--- START ---
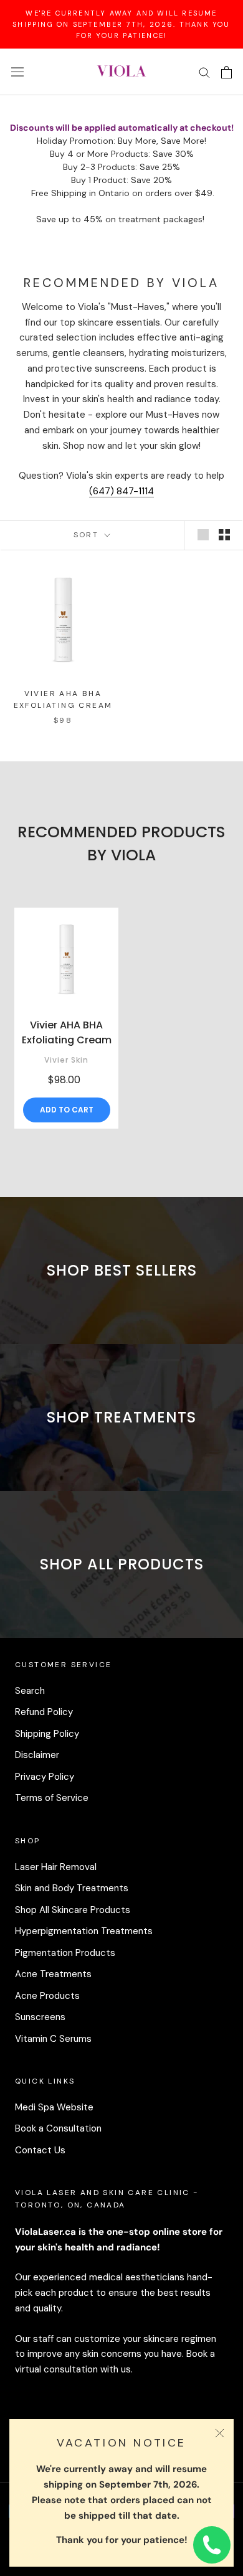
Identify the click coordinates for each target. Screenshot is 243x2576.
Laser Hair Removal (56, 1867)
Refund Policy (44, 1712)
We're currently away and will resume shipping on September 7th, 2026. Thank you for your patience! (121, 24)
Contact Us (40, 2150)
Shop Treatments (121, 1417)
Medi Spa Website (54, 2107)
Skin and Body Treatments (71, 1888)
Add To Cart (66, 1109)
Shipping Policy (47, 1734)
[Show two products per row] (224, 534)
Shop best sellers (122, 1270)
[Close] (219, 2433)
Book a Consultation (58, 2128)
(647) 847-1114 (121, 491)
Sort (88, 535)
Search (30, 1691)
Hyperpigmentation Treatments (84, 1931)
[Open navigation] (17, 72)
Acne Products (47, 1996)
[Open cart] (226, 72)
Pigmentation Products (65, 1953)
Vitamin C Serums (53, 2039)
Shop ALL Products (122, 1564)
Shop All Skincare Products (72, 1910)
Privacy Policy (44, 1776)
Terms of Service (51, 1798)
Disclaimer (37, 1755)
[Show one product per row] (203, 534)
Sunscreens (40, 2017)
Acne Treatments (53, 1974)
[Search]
--- END ---
_Task statement_
Which lines in the records above hold the string "Policy"? Copy each of them.

_Expected output_
Refund Policy (44, 1712)
Shipping Policy (47, 1734)
Privacy Policy (44, 1776)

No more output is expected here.